**WORK TO DO:** Copy each of the entries below word for word, keeping every line as it stands.

[Entries on where items appear]
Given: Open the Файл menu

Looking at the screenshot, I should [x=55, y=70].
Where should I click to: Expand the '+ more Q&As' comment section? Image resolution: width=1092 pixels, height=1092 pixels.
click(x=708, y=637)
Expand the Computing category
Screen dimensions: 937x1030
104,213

**EXERCISE OUTPUT:**
Given: Open the Файл menu

Looking at the screenshot, I should [x=55, y=70].
Where should I click to: Expand the '+ more Q&As' comment section? Image resolution: width=1092 pixels, height=1092 pixels.
click(x=708, y=637)
Expand the Computing category
Screen dimensions: 937x1030
104,213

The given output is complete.